Fig.4 presents an additional sample with better classification in most CES models, although the generated caption inaccurate.
Appendix B Datasets
We use the publicly available hateful memes dataset along with Vilio’s features dataset for UNITER implementation. Locations:
Hateful Memes Dataset can be downloaded from here: competition page. We use Phase 1 data.
Features for UNITER can be found on Kaggle: hmtsvfeats and hmfeatureszipfin
We augment the dataset with generated captions. The augmentation code can be found in the software supplementary.
Appendix C Code explanation
The code contains the following:
mmf - changes done to mmf codebase to utilize captions for BERT, RoBERTa, VisualBert, ViLBERT.
vilio_with_captions - changes done to Vilio codebase to support UNITER with captions.
MAX-Image-Caption-Generator - provided as is for caption generations
my_hateful_memes - code that uses MAX-Image-Caption-Generator to create captions for the dataset and the generated captions in 2 formats - CSVs for the dataset and datasets for BERT and RoBERTa’s pretraining (using huggingface transformers code, not supplied)
Kaggle-Ensemble-Guide - changes to the Kaggle-Ensemble-Guide codebase to generate ensembles for the results.

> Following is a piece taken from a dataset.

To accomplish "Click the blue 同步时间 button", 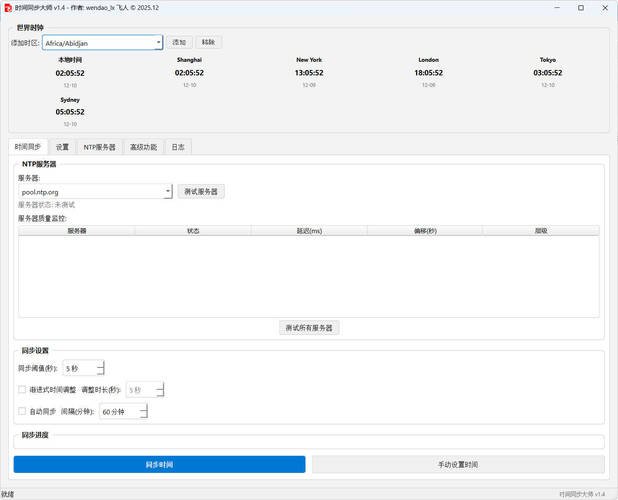I will pos(159,464).
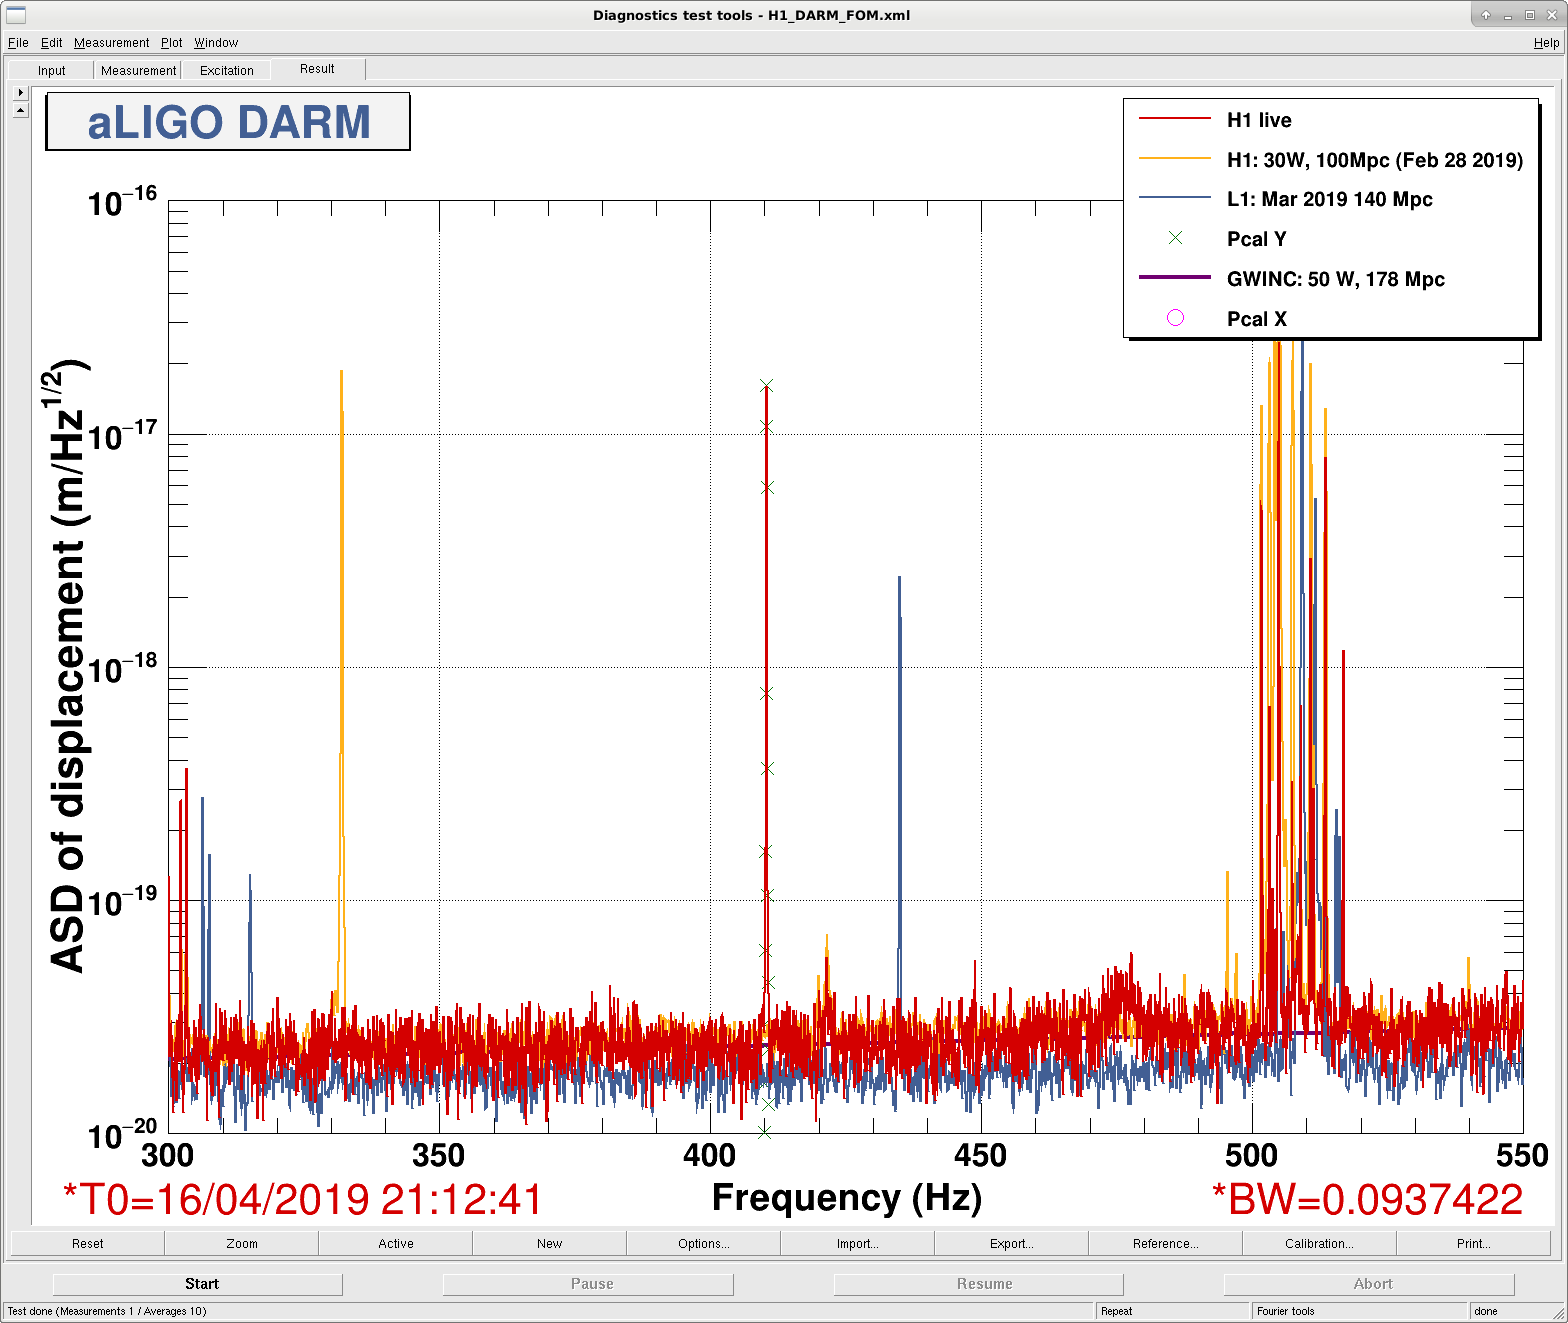Image resolution: width=1568 pixels, height=1323 pixels.
Task: Click the aLIGO DARM title box
Action: pos(228,122)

Appendix D Runtime and implementation details
Fine-tuning models using MMF codebase: we re-used best settings as for the original Hateful memes challenge: 22000 updates for number of updates. We use weighted Adam with cosine learning rate schedule and fixed 2000 warmup steps for optimization without gradient clipping. Batch size: 32 for all models. Learning rate: 5e-5 for all models.
Finetuning after pretraining for the BERT and RoBERTA models - we use 5e-6 vs 5e-5 learning rate.
All models are trained on a single GPU GeForce GTX TITAN X with 12GB of RAM (same GPU in all runs below). Different models have different training times but mostly it took 10 to 13 hours for each model.
To continue the pre-training of the language models (BERT and RoBERTA) we used the transformers library, each pretraining was with batch size: 32 and, spread across 4 GPUs (effective batch size: 128). Pretraining runs in about 2-3 hours (100 epochs).
For the UNITER baseline, we use batch size:8 on a single GPU (learning rate: 1e-5). For ensembling it with a pre-trained RoBERTA model, we use batch size:6 with gradient accumulation: 2 (same learning rate). Each run takes roughly 1 hour. We used 36 features for the images.